= Problem details =
Could you return all of the data exactly as given?

Source data:
━━━━━━━━

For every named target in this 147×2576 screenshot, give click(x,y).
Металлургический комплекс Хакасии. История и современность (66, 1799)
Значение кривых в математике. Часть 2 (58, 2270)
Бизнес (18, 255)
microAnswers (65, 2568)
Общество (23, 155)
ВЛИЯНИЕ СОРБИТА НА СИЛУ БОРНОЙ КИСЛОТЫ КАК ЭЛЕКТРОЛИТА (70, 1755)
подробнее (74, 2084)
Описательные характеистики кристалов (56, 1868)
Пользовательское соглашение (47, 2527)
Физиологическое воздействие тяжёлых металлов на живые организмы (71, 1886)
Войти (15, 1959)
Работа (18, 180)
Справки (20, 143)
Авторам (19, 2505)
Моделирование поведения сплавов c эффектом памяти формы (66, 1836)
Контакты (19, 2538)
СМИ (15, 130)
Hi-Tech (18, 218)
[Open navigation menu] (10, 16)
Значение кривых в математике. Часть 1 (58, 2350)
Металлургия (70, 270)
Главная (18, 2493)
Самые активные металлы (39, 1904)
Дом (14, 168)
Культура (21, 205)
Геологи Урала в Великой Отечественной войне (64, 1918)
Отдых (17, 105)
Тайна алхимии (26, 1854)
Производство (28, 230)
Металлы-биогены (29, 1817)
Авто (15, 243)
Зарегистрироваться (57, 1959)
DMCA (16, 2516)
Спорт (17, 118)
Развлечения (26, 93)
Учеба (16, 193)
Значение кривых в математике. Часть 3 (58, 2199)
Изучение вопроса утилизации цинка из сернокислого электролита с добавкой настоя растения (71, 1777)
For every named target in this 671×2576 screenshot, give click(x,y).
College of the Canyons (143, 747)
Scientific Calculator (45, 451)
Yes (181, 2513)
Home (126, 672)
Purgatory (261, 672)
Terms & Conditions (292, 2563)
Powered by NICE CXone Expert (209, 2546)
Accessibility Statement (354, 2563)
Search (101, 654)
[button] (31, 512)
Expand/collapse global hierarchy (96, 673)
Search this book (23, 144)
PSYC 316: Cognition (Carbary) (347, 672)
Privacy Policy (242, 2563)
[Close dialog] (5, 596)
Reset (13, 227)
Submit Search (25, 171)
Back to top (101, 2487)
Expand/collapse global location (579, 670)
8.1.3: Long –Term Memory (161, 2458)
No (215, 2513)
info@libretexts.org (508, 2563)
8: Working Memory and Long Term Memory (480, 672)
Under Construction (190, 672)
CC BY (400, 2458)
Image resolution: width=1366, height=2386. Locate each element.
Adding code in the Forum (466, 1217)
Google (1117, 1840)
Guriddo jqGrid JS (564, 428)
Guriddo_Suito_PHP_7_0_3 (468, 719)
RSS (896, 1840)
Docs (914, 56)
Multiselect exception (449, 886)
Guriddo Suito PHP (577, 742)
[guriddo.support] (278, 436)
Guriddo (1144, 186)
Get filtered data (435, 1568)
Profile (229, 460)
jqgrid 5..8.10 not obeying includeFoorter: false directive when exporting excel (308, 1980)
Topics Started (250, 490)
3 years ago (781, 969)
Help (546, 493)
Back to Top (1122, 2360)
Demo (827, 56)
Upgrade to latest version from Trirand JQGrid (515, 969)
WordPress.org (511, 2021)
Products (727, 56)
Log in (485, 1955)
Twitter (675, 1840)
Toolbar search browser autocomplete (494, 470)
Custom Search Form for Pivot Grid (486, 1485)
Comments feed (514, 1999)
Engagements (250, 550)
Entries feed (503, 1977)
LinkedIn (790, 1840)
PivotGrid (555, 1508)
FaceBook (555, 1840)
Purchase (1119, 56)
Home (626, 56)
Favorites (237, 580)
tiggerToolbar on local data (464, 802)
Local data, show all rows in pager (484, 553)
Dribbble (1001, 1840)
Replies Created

━━━━━━━━

= Solution to the problem =
For every named target in this 147×2576 screenshot, give click(x,y).
Металлургический комплекс Хакасии. История и современность (66, 1799)
Значение кривых в математике. Часть 2 (58, 2270)
Бизнес (18, 255)
microAnswers (65, 2568)
Общество (23, 155)
ВЛИЯНИЕ СОРБИТА НА СИЛУ БОРНОЙ КИСЛОТЫ КАК ЭЛЕКТРОЛИТА (70, 1755)
подробнее (74, 2084)
Описательные характеистики кристалов (56, 1868)
Пользовательское соглашение (47, 2527)
Физиологическое воздействие тяжёлых металлов на живые организмы (71, 1886)
Войти (15, 1959)
Работа (18, 180)
Справки (20, 143)
Авторам (19, 2505)
Моделирование поведения сплавов c эффектом памяти формы (66, 1836)
Контакты (19, 2538)
СМИ (15, 130)
Hi-Tech (18, 218)
[Open navigation menu] (10, 16)
Значение кривых в математике. Часть 1 (58, 2350)
Металлургия (70, 270)
Главная (18, 2493)
Самые активные металлы (39, 1904)
Дом (14, 168)
Культура (21, 205)
Геологи Урала в Великой Отечественной войне (64, 1918)
Отдых (17, 105)
Тайна алхимии (26, 1854)
Производство (28, 230)
Металлы-биогены (29, 1817)
Авто (15, 243)
Зарегистрироваться (57, 1959)
DMCA (16, 2516)
Спорт (17, 118)
Развлечения (26, 93)
Учеба (16, 193)
Значение кривых в математике. Часть 3 (58, 2199)
Изучение вопроса утилизации цинка из сернокислого электролита с добавкой настоя растения (71, 1777)
For every named target in this 671×2576 screenshot, give click(x,y).
College of the Canyons (143, 747)
Scientific Calculator (45, 451)
Yes (181, 2513)
Home (126, 672)
Purgatory (261, 672)
Terms & Conditions (292, 2563)
Powered by NICE CXone Expert (209, 2546)
Accessibility Statement (354, 2563)
Search (101, 654)
[button] (31, 512)
Expand/collapse global hierarchy (96, 673)
Search this book (23, 144)
PSYC 316: Cognition (Carbary) (347, 672)
Privacy Policy (242, 2563)
[Close dialog] (5, 596)
Reset (13, 227)
Submit Search (25, 171)
Back to top (101, 2487)
Expand/collapse global location (579, 670)
8.1.3: Long –Term Memory (161, 2458)
No (215, 2513)
info@libretexts.org (508, 2563)
8: Working Memory and Long Term Memory (480, 672)
Under Construction (190, 672)
CC BY (400, 2458)
Image resolution: width=1366, height=2386. Locate each element.
Adding code in the Forum (466, 1217)
Google (1117, 1840)
Guriddo jqGrid JS (564, 428)
Guriddo_Suito_PHP_7_0_3 (468, 719)
RSS (896, 1840)
Docs (914, 56)
Multiselect exception (449, 886)
Guriddo Suito PHP (577, 742)
[guriddo.support] (278, 436)
Guriddo (1144, 186)
Get filtered data (435, 1568)
Profile (229, 460)
jqgrid 5..8.10 not obeying includeFoorter: false directive when exporting excel (308, 1980)
Topics Started (250, 490)
3 years ago (781, 969)
Help (546, 493)
Back to Top (1122, 2360)
Demo (827, 56)
Upgrade to latest version from Trirand JQGrid (515, 969)
WordPress.org (511, 2021)
Products (727, 56)
Log in (485, 1955)
Twitter (675, 1840)
Toolbar search browser autocomplete (494, 470)
Custom Search Form for Pivot Grid (486, 1485)
Comments feed (514, 1999)
Engagements (250, 550)
Entries feed (503, 1977)
LinkedIn (790, 1840)
PivotGrid (555, 1508)
FaceBook (555, 1840)
Purchase (1119, 56)
Home (626, 56)
Favorites (237, 580)
tiggerToolbar on local data (464, 802)
Local data, show all rows in pager (484, 553)
Dribbble (1001, 1840)
Replies Created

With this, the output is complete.